Sophie Jacob et son fils Florent ont participé à la conférence de Trait d’Union Outaouais mardi matin aux Galeries de Hull.

Apprendre à vivre avec un enfant autiste

« Je me sentais tellement isolée. Je me disais “Pourquoi moi ? Pourquoi notre famille ?” »

Sophie Jacob est la mère de Florent, un petit garçon âgé de huit ans qui est atteint du spectre de l’autisme.

Le diagnostic est tombé il y a trois ans, alors que Florent était âgé de cinq ans.
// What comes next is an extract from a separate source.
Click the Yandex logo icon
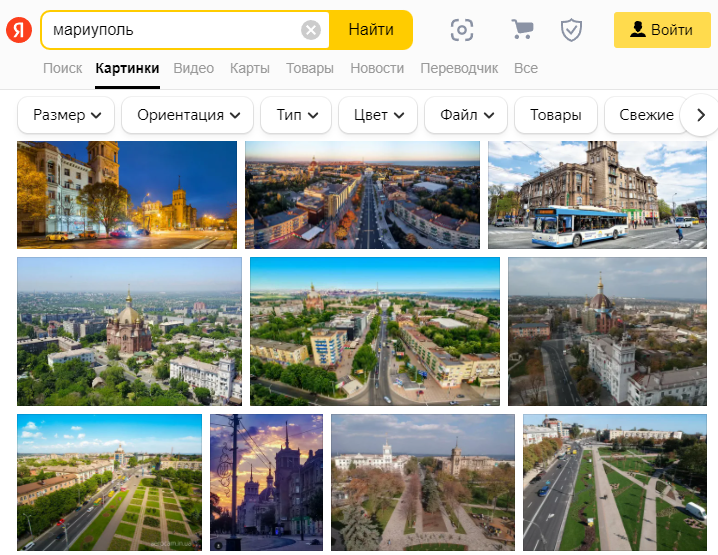 point(19,30)
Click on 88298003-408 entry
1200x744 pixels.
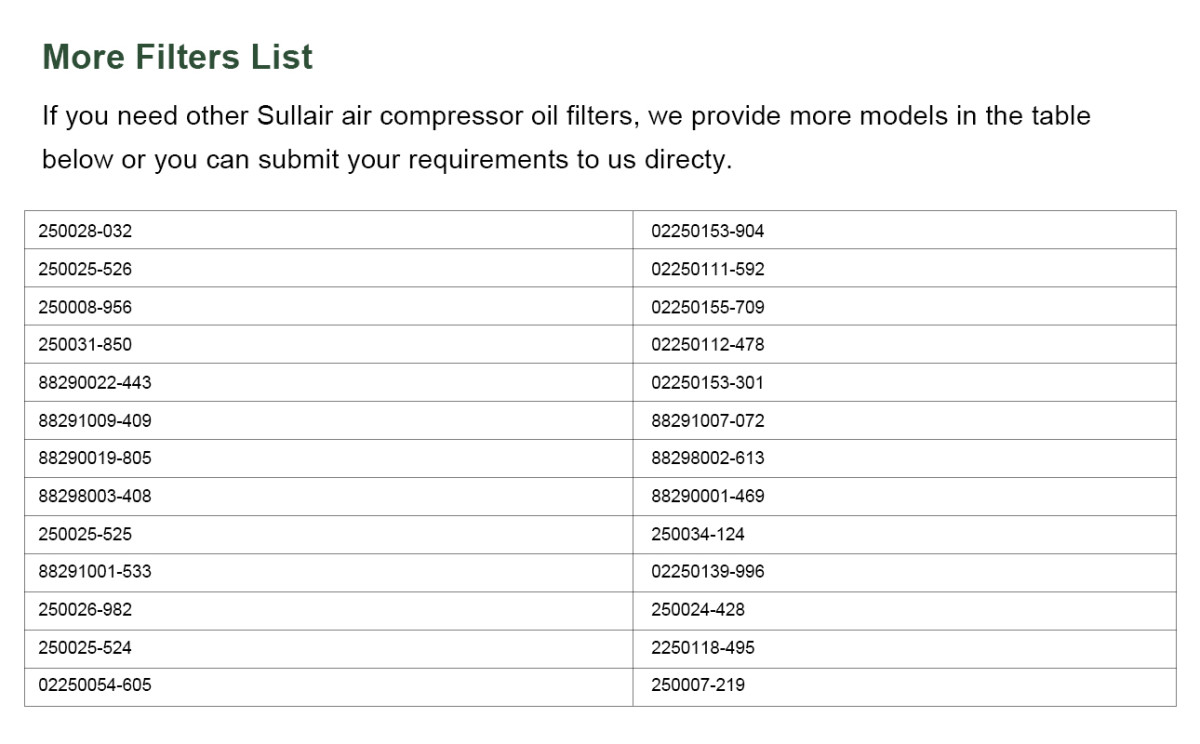[x=95, y=496]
Cette nouvelle a créé une onde de choc pour Sophie et sa famille.

« On a eu Florent assez tard. On a tellement espéré et là, soudainement, ça arrive. Veut veut pas, c’est décourageant parce qu’en tant que nouveau parent d’autiste, on est exposé à tous les stéréotypes et on a de la misère à croire qu’il puisse évoluer normalement, confie-t-elle. Je vis encore des deuils tous les jours. Florent découvre des petits mots à gauche et à droite, mais il ne sait pas encore lire. Les interactions sociales sont difficiles et les fêtes d’amis à la maison sont presque inexistantes. En tant que parent, il faut réaliser que l’autonomie n’est pas là. À huit ans, tu t’attends à ce que ton enfant se brosse les dents le matin quand tu lui demandes. Nous, on doit répéter 10, 15, voire 20 fois avant que Florent prenne action. »
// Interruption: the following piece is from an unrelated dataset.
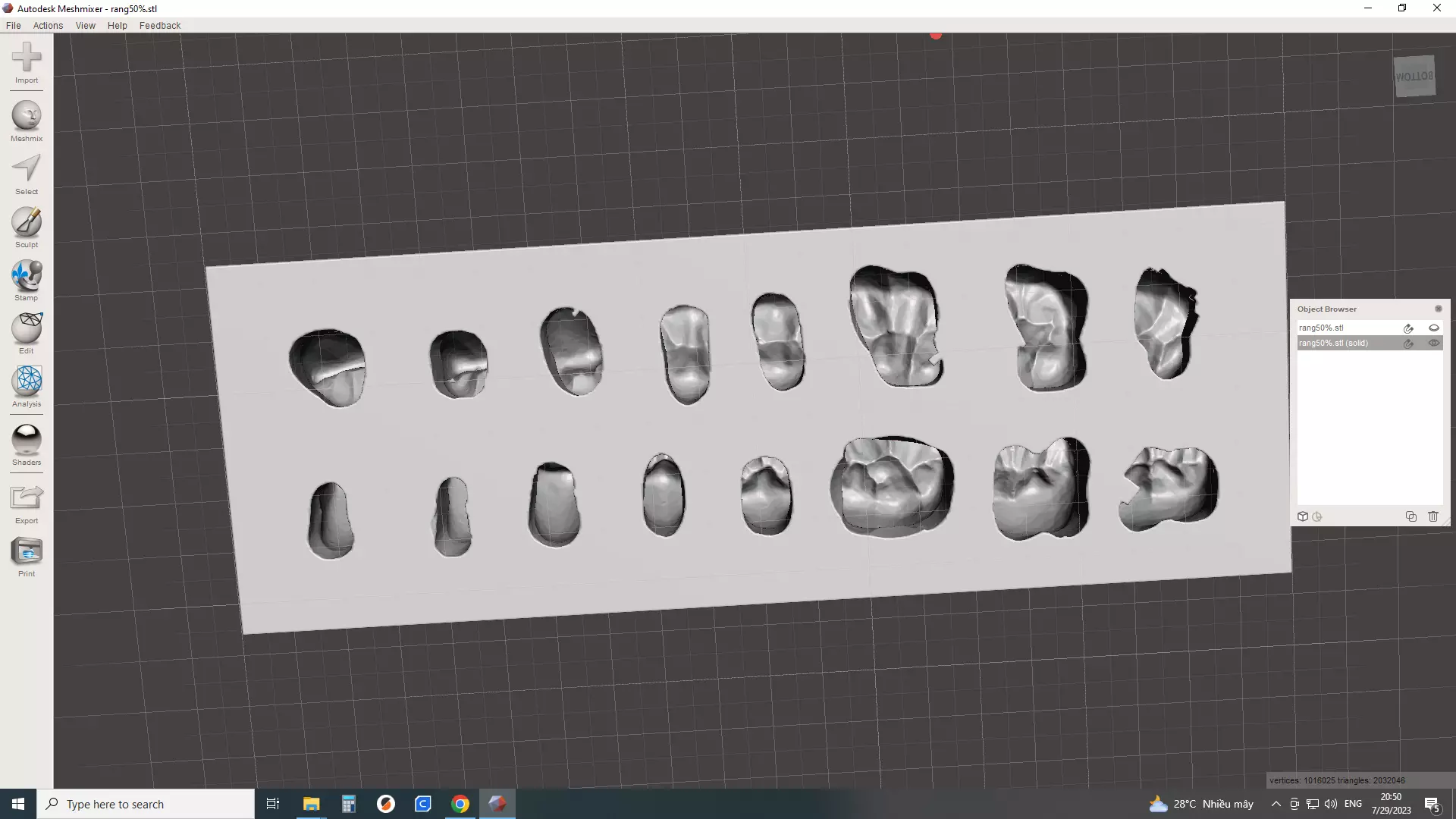Show the hidden rang50%.stl (solid) object
This screenshot has height=819, width=1456.
pyautogui.click(x=1433, y=344)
Depuis le diagnostic de son fils, Sophie a pu s’adapter et créer une petite routine pour sa famille.

« C’est l’école spécialisée, les activités avec Trait d’Union Outaouais (un organisme qui vient en aide à plus de 250 personnes autistes dans la région). C’est toujours la même routine... sauf aujourd’hui, dit-elle en éclatant de rire. Ce matin, c’était un peu chaotique à la maison. »

La raison de ce chaos ? Trait d’Union Outaouais tenait une conférence de presse, à laquelle Florent assistait mardi matin, pour lancer sa campagne de financement et de recrutement en vue de ses camps d’été. L’événement s’organisait dans le cadre du Mois de l’autisme au Québec, qui débutera le 1er avril.

« On vise à amasser 150 000 $, affirme Jocelyne Sylvestre, directrice générale de Trait d’Union Outaouais. La somme accumulée servira à financer les 25 postes d’éducateurs spécialisés pour le camp de jour pour faire en sorte que les parents d’enfants autistes qui paient pour inscrire leur enfant au camp de jour, comme n’importe quel autre parent, puissent payer ce qu’il aurait à payer pour inscrire un enfant typique, même si l’enfant a besoin d’un intervenant un pour un par exemple. »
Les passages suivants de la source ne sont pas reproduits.